What this exercise asks:
• 1. Decide whether each statement agrees with the article on the cell-strength device below, answering yes or no and quoting the deciding words of the article: (a) the tool measures the physical strength of individual cells 100 times faster than current technologies; (b) asthma results from abnormally weak forces in airway cells; (c) the plate of the device carries more than 100,000 X-shaped micropatterns.
• 2. Reproduce the stretch of the article on the cell-strength device below from "The new device" through "Nature Biomedical Engineering.".

Passage to read:
* * *

Device that measures cell strength could identify drugs for asthma, hypertension and muscular dystrophy
Engineers, doctors and scientists at UCLA and Rutgers University have developed a tool that measures the physical strength of individual cells 100 times faster than current technologies.
The new device could make it easier and faster to test and evaluate new drugs for diseases associated with abnormal levels of cell strength, including hypertension, asthma and muscular dystrophy. It could also open new avenues for biological research into cell force. It is the first high-throughput tool that can measure the strength of thousands of individual cells at a time.
"Our tool tracks how much force individual cells exert over time, and how they react when they are exposed to different compounds or drugs," said Dino Di Carlo, professor of bioengineering at the UCLA Henry Samueli School of Engineering and Applied Science and the project's principal investigator. "It's like a microscopic fitness test for cells with thousands of parallel stations."
The team's work is described in Nature Biomedical Engineering.
Cells use physical force for essential biological functions—both as individual cells, for example in cell division or immune function, and as large groups of cells in tissue, for example, when muscles contract.
Disruptions in a cell's ability to control the levels of force they exert can lead to diseases or loss of important bodily functions. For example, asthma is caused by the smooth muscle cells that line the airways squeezing more than normal. And abnormally weak cell forces are associated with heart failure, muscular dystrophy and migraine headaches.
"With this new tool, we can now test for potential therapeutics that can restore normal cellular force generation and therefore restore function to diseased tissues made of these cells," said Di Carlo, who also is a professor of mechanical and aerospace engineering and is a member of UCLA's California NanoSystems Institute.
The device is called fluorescently labeled elastomeric contractible surfaces, or FLECS. Its key component is a flexible rectangular plate with more than 100,000 uniformly spaced X-shaped micropatterns of proteins that are sticky so cells settle on and attach to them.
The X's embedded in the plate are elastic, so they shrink when the cells contract. The X's are made fluorescent with a molecular marker to enable imaging and quantification of how much the shapes shrink.
"This technology is a game-changer for us drug discovery scientists," said Robert Damoiseaux, a professor of molecular and medical pharmacology at the David Geffen School of Medicine at UCLA and a co-author of the study. "We now are able to screen directly for drugs that work on a cell's ability to contract—drugs that could be used to treat conditions like asthma and stroke."

* * *

Information shown:
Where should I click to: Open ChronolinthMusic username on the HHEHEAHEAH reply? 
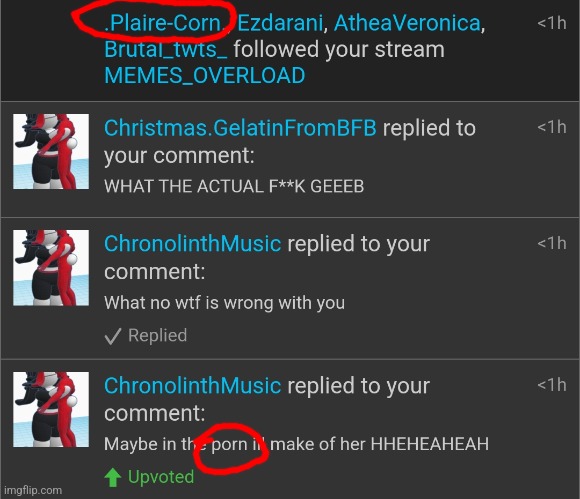[192, 386]
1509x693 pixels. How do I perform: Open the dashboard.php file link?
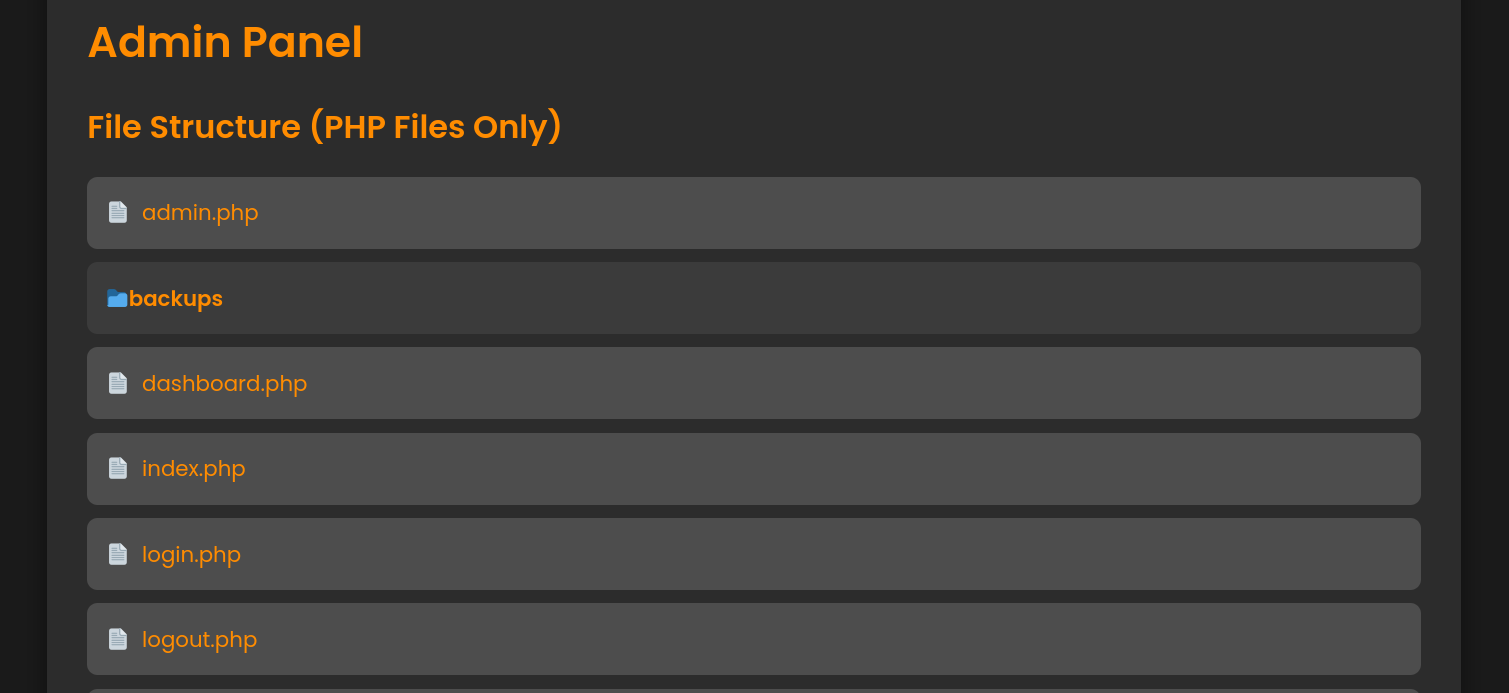tap(224, 383)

* * *

Solutions:
• 1.
(a) Yes: "measures the physical strength of individual cells 100 times faster than current technologies"
(b) No: "asthma is caused by the smooth muscle cells that line the airways squeezing more than normal"
(c) Yes: "more than 100,000 uniformly spaced X-shaped micropatterns"

• 2.
The new device could make it easier and faster to test and evaluate new drugs for diseases associated with abnormal levels of cell strength, including hypertension, asthma and muscular dystrophy. It could also open new avenues for biological research into cell force. It is the first high-throughput tool that can measure the strength of thousands of individual cells at a time.
"Our tool tracks how much force individual cells exert over time, and how they react when they are exposed to different compounds or drugs," said Dino Di Carlo, professor of bioengineering at the UCLA Henry Samueli School of Engineering and Applied Science and the project's principal investigator. "It's like a microscopic fitness test for cells with thousands of parallel stations."
The team's work is described in Nature Biomedical Engineering.